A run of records
────────────────

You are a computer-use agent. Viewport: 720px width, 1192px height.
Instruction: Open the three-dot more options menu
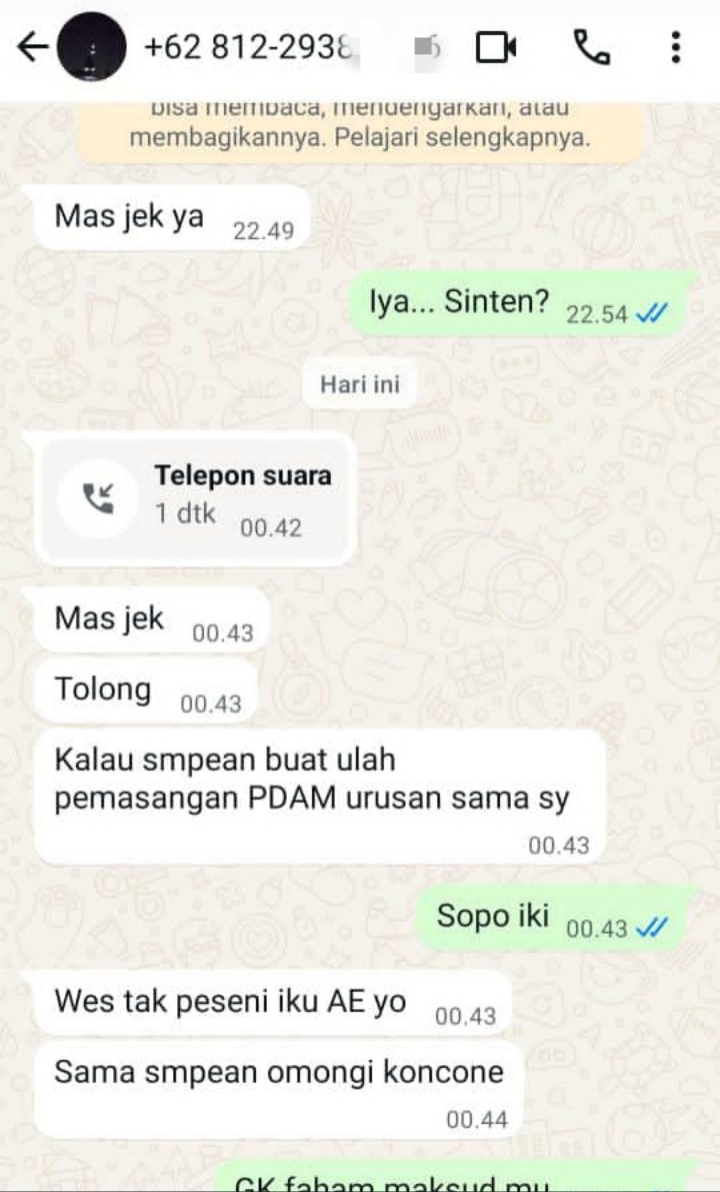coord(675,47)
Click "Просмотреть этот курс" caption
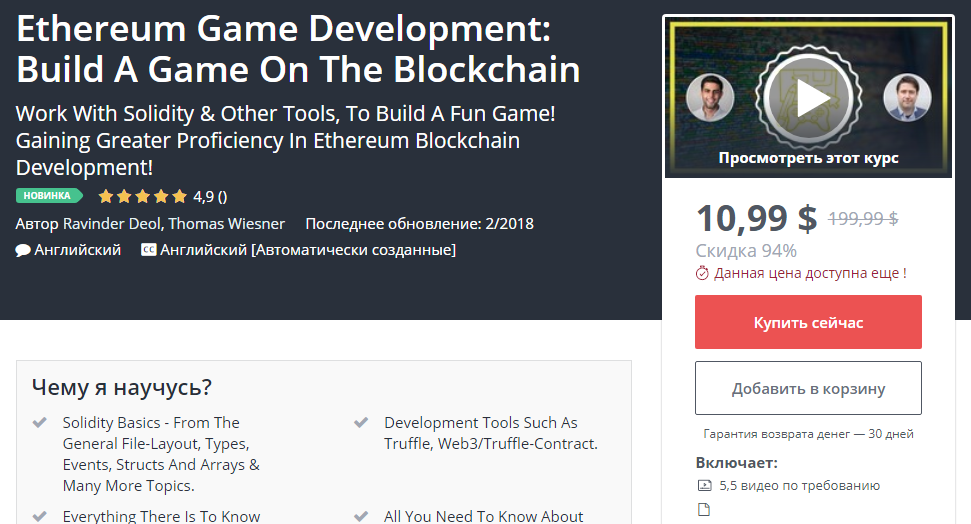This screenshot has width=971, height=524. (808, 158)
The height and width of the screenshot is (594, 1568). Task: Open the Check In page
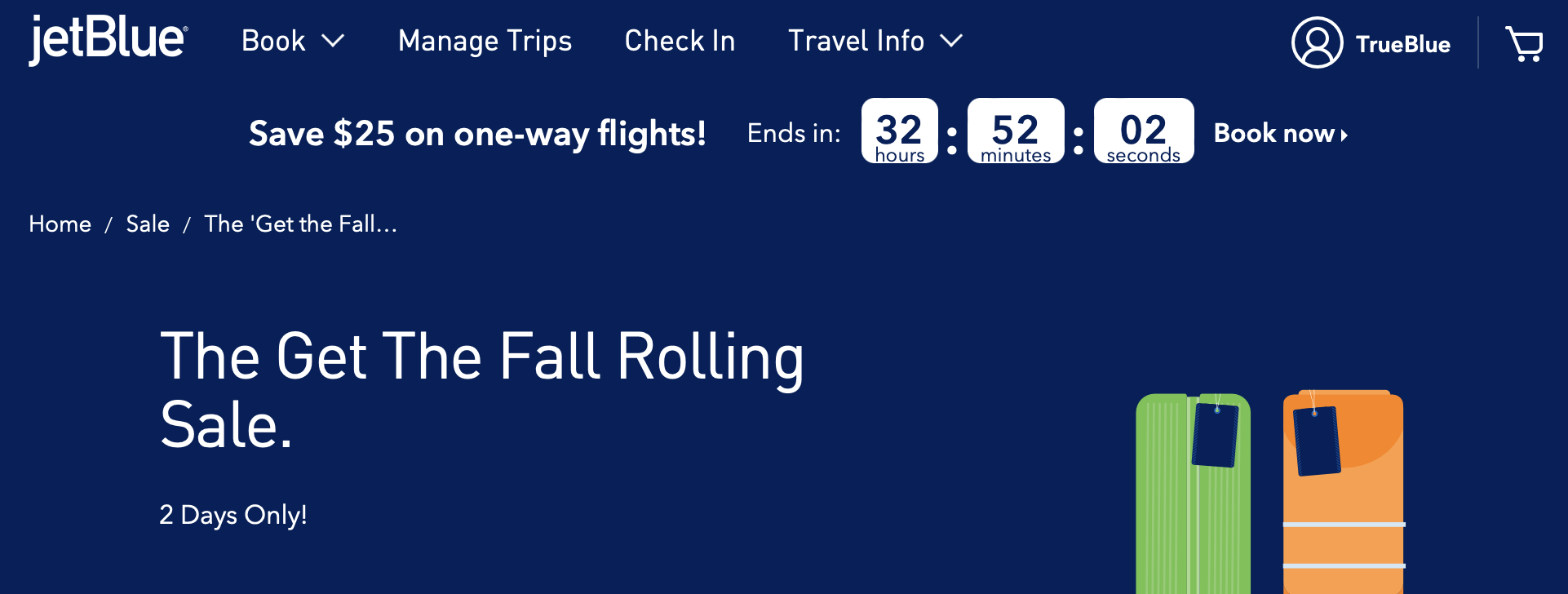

────────────────

Rewrite every line of the records as a Markdown table with the columns No. and Line, numbering the rows and leaving out blank lines. Leave the pictures out of the answer.

| No. | Line |
|---|---|
| 1 | You are a computer-use agent. Viewport: 720px width, 1192px height. |
| 2 | Instruction: Open the three-dot more options menu |
| 3 | coord(675,47) |
| 4 | Click "Просмотреть этот курс" caption |
| 5 | This screenshot has width=971, height=524. (808, 158) |
| 6 | The height and width of the screenshot is (594, 1568). Task: Open the Check In page |